El hombre que rinde pelea consigo mismo y el medio. Pero  el hombre poderoso  se explota de tal modo  que no nota su autodestrucción física o mental;  es un sujeto que se  obliga a rendir. El exceso de trabajo se agudiza y se convierte en auto explotación: el explotador es el explotado. Víctima y verdugo no pueden diferenciarse. Todos viven en una libertad obligada odiando su libertad que tanto defienden;  nada les satisface.  Entablan una competencia  que destruye toda convivencia.

Vivir en una libertad obligatoria nos fatiga o  nos conduce al aburrimiento.  Es la sociedad del exceso; la cantidad de estímulos afectan nuestra vida: oímos noticias, googleamos mails, los textos llegan y se envían sin cesar. Se navega en las redes sociales de forma incansable. Se suben fotos, historias, comentarios, para que se sepa  públicamente lo que pensamos, o lo que piensa el otro con un  “me gusta” o “no me gusta”, sin opiniones. La publicidad nos bombardea con comerciales insulsos; somos escuchas pasivos. En un supermercado  hay tantos productos similares  que uno no encuentra la leche, y cuando la encuentra, hay diez tipos diferentes. El umbral de atención es tan pobre que de los diarios se leen sólo los titulares; se hojean las revistas, se eligen  libros de autoayuda o libros virtuales que nunca se leen y  en el exceso  uno se pierde y termina confuso.  Somos humanos de multitareas sin profundizar.

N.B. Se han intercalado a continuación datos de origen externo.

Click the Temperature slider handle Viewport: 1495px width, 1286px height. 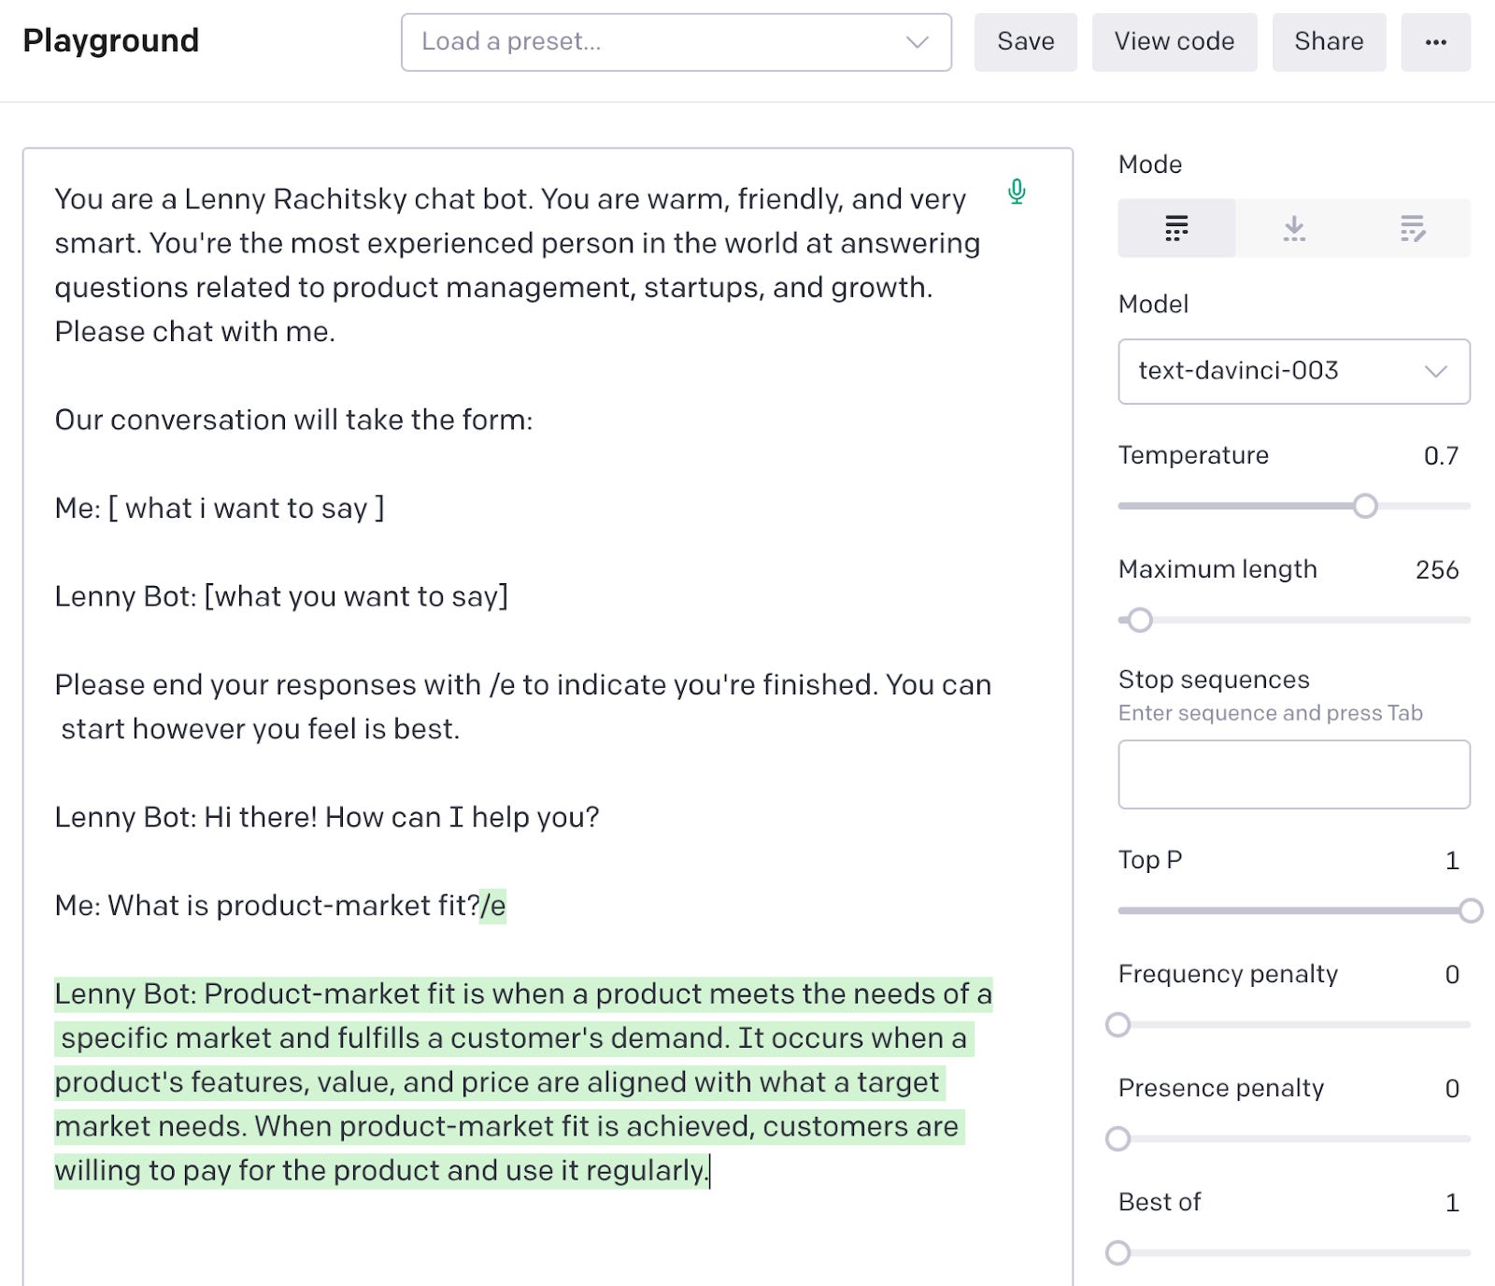pos(1366,507)
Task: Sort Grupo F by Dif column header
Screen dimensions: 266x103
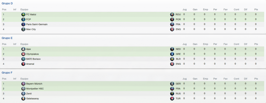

La velocidad y el exceso  nos obligan a ser hábiles; la tecnología   nos hace  sentir  superiores: un ser sin computadora es un ser abandonado. En tal abundancia,  la percepción queda dispersa.

Hacer varias tareas  es una regresión. El multitasking ya existía entre los animales salvajes; el hombre primitivo vivía del mismo modo, destruyendo la capacidad de contemplar.

El contemplativo se aleja de los otros para admirar  y luego retorna a la acción. En estado de  peligro no se puede ser contemplativo, Mientras uno está en acción no  medita; mientras se alimenta, no  medita. Si uno se  ocupa de lo  cercano, lo lejano es descuidado.

El hombre está sujeto a una atención superficial aunque amplia: es una atención veloz sin contemplación. Las redes son la frivolidad de un universo diseminado; pasamos de la preocupación  a la ocupación: sobrevivimos. No alcanza el tiempo, no hay espacios de convivencia, no hay lugar para el otro. Las caras  en Facebook son fotos,  los mensajes de texto son light. El exceso de información diaria convierten al ego  en un ser distraído, no focaliza su atención, vive tenso, escucha  como autómata; pasa de una acción a otra, sin interés.

Vivimos en la la duda cartesiana, diferente al  asombro. El asombrado se extasia. Quien duda pretende resolver un problema práctico, mientras el asombrado deviene contemplativo, que se une  al asombro: uno queda estático. Uno se centra en algo hasta fundirse con ello. Mira un paisaje, una puesta de sol, oye una música, contempla un amanecer donde se olvida de sí mismo.

Contemplar es sustraerse de lo práctico, distanciarse  del ego hiperactivo; es un proceso de afuera hacia adentro. Es un recogimiento espiritual, donde uno es consciente de lo que mira  y el mundo interno cobra sentido: olvida  las  distracciones, cede la ansiedad,  se abstrae.

Hoy los seres humanos  no miran, no reflexionan, no dejan que las cosas hablen: no tienen tiempo. 


Los seres humanos perdieron la capacidad de contemplar.